Contudo, acreditar na contemporaneidade dos dons miraculosos do Espírito Santo não é exclusividade pentecostal, muito menos uma novidade do início do século XX. Ao contrário, o cessacionismo é que seria uma novidade teológica, já que os ramos mais tradicionais do cristianismo, representado pela Igreja Católica Apostólica Romana e pelas igrejas ortodoxas, sempre reconheceriam a existência de pessoas que realizaram milagres e tiveram sonhos, visões e profecias, a quem elas chamam de santos. Mesmo dentro do protestantismo, há relatos históricos de que vários reformadores escoceses, inclusive John Knox, acreditavam na contemporaneidade da profecia (os relatos podem ser achados em português no livro Surpreendido Com a Voz de Deus, de Jack Deere, da Editora Vida, já esgotado). Atualmente, além dos pentecostais, o continuísmo é ensinado por vários representantes do novo calvinismo, como John Piper, Wayne Grudem e Mark Driscoll.
John Knox: o reformador escocês também cria em profecias |
Os mandamentos não explicados
Mas o maior problema não é o histórico, e sim o bíblico. Os cessacionistas não encontram uma base bíblica clara para fundamentar a cessação dos chamados dons extraordinários (profecia, milagres, curas, línguas, interpretação e outros). Na verdade, sequer conseguem explicar uma base bíblica para classificar os dons em ordinários e extraordinários, já que os mesmos sempre são relacionados lado a lado, de modo indistinto.
Como se não bastasse, há um problema ainda pior. O cessacionismo fere de modo frontal uma série de mandamentos bíblicos relativos a busca e a prática de dons cuja continuidade é negada por eles:
Segui o amor e procurai, com zelo, os dons espirituais, mas principalmente que profetizeis. (1 Coríntios 14:1)
Eu quisera que vós todos falásseis em outras línguas; muito mais, porém, que profetizásseis; pois quem profetiza é superior ao que fala em outras línguas, salvo se as interpretar, para que a igreja receba edificação. (1 Coríntios 14:5)

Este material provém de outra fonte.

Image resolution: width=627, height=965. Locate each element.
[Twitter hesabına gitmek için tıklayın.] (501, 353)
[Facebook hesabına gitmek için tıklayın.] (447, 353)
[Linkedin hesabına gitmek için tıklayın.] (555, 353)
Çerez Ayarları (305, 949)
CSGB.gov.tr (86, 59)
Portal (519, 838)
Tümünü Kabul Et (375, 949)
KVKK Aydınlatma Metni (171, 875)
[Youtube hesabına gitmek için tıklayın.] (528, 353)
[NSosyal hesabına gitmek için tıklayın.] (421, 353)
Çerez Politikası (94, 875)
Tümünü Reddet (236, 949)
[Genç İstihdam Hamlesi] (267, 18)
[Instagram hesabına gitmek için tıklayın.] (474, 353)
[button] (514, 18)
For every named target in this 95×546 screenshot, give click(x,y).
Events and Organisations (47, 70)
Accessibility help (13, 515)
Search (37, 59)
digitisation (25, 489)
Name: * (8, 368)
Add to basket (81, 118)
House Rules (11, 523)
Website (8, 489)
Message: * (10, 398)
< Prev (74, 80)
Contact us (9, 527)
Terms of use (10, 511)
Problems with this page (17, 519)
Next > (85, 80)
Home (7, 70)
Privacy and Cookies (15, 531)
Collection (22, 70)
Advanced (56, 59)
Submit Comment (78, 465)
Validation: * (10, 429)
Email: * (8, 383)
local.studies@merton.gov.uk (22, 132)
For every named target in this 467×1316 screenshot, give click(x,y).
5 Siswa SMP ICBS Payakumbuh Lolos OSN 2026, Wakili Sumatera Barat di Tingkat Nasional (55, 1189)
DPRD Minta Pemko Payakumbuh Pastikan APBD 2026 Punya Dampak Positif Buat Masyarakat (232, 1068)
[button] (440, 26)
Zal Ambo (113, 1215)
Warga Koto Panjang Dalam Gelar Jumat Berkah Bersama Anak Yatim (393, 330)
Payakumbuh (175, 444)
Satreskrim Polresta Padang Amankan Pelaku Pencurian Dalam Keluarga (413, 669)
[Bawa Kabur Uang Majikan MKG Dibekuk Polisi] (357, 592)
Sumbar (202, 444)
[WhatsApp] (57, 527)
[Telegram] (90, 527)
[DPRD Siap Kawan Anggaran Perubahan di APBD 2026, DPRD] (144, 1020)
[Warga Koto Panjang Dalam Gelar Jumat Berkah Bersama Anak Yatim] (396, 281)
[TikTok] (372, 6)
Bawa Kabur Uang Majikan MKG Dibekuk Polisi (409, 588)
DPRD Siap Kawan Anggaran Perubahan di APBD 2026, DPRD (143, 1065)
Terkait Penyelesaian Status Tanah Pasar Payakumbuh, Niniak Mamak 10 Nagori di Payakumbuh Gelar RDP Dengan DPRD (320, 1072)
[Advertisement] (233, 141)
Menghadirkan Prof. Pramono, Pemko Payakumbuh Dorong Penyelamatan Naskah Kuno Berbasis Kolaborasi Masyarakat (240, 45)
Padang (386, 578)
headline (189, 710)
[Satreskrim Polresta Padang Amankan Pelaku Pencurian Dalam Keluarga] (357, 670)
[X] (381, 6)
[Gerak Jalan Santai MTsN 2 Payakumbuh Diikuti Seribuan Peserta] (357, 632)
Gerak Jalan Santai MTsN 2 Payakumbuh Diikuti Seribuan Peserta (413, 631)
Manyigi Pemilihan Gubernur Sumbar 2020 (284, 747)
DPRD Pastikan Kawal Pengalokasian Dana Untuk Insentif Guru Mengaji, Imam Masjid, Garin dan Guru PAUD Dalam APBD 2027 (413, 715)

Portanto, meus irmãos, procurai com zelo o dom de profetizar e não proibais o falar em outras línguas. (1 Coríntios 14:39)
Pelo que, o que fala em outra língua deve orar para que a possa interpretar. (1 Coríntios 14:13)
Não desprezeis as profecias; (1 Tessalonicenses 5:20)
Porque assim como num só corpo temos muitos membros, mas nem todos os membros têm a mesma função, assim também nós, conquanto muitos, somos um só corpo em Cristo e membros uns dos outros, tendo, porém, diferentes dons segundo a graça que nos foi dada: se profecia, seja segundo a proporção da fé; se ministério, dediquemo-nos ao ministério; ou o que ensina esmere-se no fazê-lo; ou o que exorta faça-o com dedicação; o que contribui, com liberalidade; o que preside, com diligência; quem exerce misericórdia, com alegria. (Romanos 12:4-8)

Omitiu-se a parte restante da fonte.